Man Arrested for Oregon Stabbings was 'Known White Supremacist'

Jeremy Christian Handout

The man arrested for the fatal stabbing of two train passengers who attempted to intervene in an Islamophobic verbal attack was a known white supremacist, according to reports.

Jeremy Christian, 35, is accused of killing army veteran Ricky Best, 53, and Reed College graduate Taliesin Myrddin Namkai Meche, 23, on Friday as they came to the defense of a pair of Muslim passengers on an MAX commuter train, police said.

The women were allegedly being subjected to verbal abuse by Christian, and one was believed to be wearing a hijab — or Muslim veil — police said. The women left the scene of the attack but police have said they have since made contact with them.

A third victim of the attack, Micah David Cole Fletcher, 21, remains in hospital with serious but not life-threatening injuries.

Portland mayor Ted Wheeler in a media conference Saturday called the attack "a horrific act of racist violence".

According to online records, Christian, 35, is being held without bail at the Multnomah County Detention Center without opportunity for bail. He's facing charges of aggravated murder and attempted murder.

On Saturday, it emerged that Christian had appeared at a Portland 'alt-right' rally in April draped in an American Revolutionary War flag, where he yelled racist slurs and gave a Nazi salute, according to the Portland Mercury and Williamette Week.

Police had earlier that day confiscated a baseball bat he was carrying.

On Christian's Facebook page, he expresses support for far-right causes, and expresses racist and anti-Semitic views.

On 9 May, he claims to have challenged Nuremberg prosecutor Ben Ferencz to a debate, in which "I will defend the Nazis."

He reposted a meme on April 28 calling for mosques to be destroyed as a response to 9/11, and criticizing the removal of Confederate era statues in southern U.S. states, as well as memes attacking activists who have confronted alt-right protesters at rallies.

Renn Cannon, the special agent in charge of the FBI office in Portland, told reporters Saturday :

"It's too early to say whether last night's violence was an act of domestic terrorism or a federal hate crime."

Christian is scheduled to appear in court Tuesday.

The attack came on the eve of the Muslim holy month of Ramadan.

On Sunday, Muslim organizations had raised $189,000 for victims of the stabbing and their families, with almost 5,000 people offering donations.
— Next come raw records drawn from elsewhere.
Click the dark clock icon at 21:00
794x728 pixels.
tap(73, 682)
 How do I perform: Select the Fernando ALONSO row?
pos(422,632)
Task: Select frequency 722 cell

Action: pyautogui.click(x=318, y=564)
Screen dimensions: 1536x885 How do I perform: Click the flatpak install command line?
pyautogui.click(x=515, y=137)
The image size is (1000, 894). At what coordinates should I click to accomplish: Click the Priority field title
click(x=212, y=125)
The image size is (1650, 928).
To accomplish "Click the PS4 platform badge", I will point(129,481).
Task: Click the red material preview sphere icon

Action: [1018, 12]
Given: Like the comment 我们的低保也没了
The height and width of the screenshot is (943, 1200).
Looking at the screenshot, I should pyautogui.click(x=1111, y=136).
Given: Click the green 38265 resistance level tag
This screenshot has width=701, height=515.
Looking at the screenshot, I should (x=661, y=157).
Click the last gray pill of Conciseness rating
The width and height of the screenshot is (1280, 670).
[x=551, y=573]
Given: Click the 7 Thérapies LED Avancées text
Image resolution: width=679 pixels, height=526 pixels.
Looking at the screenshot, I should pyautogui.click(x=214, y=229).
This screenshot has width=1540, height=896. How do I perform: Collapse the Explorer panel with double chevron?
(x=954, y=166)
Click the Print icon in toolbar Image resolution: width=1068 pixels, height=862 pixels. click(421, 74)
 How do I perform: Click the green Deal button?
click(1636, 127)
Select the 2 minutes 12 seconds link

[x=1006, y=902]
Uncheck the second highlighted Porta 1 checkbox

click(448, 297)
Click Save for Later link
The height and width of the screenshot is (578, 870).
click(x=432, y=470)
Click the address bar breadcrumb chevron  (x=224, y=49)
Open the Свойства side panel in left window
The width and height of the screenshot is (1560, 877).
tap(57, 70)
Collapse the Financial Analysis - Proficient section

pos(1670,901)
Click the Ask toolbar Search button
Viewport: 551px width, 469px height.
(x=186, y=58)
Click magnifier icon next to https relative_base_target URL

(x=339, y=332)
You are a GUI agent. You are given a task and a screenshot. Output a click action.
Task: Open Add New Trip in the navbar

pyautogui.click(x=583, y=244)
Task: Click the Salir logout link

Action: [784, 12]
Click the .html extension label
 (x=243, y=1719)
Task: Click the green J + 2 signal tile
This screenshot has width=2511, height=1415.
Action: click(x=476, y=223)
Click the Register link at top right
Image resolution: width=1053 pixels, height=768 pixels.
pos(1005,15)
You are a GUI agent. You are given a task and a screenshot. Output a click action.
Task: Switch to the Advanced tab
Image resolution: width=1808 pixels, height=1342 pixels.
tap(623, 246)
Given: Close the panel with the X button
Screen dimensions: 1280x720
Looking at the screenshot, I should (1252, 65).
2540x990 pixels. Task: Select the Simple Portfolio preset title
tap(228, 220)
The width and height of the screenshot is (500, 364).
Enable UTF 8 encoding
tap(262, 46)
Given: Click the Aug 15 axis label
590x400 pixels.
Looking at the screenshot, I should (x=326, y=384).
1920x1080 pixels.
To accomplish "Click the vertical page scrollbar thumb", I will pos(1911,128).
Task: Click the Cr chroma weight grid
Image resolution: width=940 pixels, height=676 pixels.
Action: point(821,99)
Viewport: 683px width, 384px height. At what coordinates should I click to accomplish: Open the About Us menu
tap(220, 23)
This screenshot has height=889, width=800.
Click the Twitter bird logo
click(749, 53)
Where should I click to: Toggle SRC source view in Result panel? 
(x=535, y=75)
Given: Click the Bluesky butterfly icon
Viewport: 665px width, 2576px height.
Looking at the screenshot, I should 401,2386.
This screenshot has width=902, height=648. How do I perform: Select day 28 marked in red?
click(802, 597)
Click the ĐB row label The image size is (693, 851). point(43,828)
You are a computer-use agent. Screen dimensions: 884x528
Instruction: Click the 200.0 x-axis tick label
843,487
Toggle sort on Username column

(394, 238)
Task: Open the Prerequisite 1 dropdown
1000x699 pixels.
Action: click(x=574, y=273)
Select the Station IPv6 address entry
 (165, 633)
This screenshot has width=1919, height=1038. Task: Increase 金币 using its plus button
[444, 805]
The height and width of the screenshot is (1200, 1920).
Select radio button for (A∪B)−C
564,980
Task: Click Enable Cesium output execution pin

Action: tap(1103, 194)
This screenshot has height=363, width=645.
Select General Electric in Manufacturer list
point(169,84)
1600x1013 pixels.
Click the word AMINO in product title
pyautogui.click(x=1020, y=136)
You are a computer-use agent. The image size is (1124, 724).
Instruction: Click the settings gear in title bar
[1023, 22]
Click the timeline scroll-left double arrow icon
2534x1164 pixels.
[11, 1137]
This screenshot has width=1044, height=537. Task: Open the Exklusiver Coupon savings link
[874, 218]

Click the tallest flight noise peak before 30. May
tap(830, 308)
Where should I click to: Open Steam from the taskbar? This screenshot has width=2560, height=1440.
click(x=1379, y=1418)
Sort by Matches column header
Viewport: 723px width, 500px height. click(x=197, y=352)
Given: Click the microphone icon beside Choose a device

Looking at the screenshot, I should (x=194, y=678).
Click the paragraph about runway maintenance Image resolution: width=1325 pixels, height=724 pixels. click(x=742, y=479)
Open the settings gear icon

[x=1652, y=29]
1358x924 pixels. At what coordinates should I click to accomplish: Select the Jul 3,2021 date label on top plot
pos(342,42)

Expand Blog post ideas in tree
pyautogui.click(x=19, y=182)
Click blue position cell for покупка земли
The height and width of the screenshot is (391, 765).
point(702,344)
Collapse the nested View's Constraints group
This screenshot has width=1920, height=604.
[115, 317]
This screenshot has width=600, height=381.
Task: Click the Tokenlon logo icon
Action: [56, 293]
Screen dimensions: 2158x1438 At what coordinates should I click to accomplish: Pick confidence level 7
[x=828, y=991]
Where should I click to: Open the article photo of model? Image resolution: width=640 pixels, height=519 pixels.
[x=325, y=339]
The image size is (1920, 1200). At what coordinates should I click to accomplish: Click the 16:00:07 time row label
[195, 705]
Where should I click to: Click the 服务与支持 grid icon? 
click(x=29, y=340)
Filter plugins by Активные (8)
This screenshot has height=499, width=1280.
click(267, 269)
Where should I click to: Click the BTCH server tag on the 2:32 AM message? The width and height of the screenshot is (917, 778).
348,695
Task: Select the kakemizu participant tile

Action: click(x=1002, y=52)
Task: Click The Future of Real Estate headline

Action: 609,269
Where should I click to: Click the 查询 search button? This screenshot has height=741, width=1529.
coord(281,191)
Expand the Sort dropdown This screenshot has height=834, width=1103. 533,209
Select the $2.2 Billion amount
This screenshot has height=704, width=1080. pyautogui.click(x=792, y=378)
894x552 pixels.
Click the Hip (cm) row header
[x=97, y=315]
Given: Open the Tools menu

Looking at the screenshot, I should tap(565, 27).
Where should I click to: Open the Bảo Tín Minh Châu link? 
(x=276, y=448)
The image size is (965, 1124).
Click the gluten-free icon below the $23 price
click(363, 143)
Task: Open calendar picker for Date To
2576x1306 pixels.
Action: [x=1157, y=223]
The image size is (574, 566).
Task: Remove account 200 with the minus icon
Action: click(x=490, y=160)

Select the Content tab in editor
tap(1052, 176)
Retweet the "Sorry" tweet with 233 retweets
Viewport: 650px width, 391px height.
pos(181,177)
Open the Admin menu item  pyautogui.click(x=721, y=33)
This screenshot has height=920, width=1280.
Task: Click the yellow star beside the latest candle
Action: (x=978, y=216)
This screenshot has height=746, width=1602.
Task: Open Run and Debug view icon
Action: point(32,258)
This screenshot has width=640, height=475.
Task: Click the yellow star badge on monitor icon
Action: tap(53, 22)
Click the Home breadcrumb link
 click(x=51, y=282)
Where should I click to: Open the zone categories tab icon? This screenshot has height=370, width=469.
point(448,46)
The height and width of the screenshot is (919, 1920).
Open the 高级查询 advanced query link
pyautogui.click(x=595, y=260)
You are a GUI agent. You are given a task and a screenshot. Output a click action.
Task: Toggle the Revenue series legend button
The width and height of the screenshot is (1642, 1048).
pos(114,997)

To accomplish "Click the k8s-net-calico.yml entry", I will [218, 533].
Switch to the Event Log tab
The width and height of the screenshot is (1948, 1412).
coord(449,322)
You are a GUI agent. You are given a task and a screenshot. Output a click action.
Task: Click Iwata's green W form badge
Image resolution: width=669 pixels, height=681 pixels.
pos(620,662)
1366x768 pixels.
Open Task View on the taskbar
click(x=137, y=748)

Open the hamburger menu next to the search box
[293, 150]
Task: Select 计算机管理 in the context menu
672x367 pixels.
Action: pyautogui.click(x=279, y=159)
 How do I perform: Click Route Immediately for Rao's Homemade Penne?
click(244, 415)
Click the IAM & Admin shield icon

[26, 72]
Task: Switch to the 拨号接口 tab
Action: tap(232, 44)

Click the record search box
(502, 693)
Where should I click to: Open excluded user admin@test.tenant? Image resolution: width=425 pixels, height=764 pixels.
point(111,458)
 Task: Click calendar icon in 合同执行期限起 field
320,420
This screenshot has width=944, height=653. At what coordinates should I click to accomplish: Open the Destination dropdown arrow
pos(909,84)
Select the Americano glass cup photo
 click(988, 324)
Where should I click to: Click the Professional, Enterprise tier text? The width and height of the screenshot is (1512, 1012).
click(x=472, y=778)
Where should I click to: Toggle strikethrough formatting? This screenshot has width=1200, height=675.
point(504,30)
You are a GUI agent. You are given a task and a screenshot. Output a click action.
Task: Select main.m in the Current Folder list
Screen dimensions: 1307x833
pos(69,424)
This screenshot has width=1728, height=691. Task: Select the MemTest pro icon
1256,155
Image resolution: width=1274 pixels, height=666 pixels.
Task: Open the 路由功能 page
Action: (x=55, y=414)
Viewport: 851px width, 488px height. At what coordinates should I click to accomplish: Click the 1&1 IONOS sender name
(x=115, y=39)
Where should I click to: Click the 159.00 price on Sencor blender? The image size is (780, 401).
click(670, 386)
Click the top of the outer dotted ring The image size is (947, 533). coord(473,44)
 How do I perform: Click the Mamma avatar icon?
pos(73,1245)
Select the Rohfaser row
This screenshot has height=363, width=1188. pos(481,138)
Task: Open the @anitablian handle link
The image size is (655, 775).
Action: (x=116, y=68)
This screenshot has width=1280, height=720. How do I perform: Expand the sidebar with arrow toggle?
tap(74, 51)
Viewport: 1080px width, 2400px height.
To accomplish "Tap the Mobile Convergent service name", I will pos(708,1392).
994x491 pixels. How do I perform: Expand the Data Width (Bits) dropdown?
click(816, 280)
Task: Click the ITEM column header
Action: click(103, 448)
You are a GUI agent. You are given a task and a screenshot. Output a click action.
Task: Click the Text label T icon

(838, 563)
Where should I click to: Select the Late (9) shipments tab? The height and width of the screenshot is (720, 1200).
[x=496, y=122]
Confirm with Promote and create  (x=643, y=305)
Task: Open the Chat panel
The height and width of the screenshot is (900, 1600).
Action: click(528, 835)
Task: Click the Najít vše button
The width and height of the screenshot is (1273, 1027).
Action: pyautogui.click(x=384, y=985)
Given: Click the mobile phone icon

Southern Poverty Law Center Intelligence Project Director Heidi Beirich told NPR that the attack comes amid a rising number of Islamophobic incidents.

"We have seen since the latter parts of the Obama administration an incredible rise in the frequency of attacks like this, hate crime attacks and domestic terrorism attacks," said Beirich.

"And the targets of those hate crimes have tended to be those populations demonized by the Trump campaign and now Trump administration."

In the wake of the attack, the Council on American-Islamic Relations called on President Trump to denounce "rising bigotry" and acts of violence against Muslims.

"President Trump must speak out personally against the rising tide of Islamophobia and other forms of bigotry and racism in our nation that he has provoked through his numerous statements, policies and appointments that have negatively impacted minority communities," CAIR National Executive Director Nihad Awad said in a statement.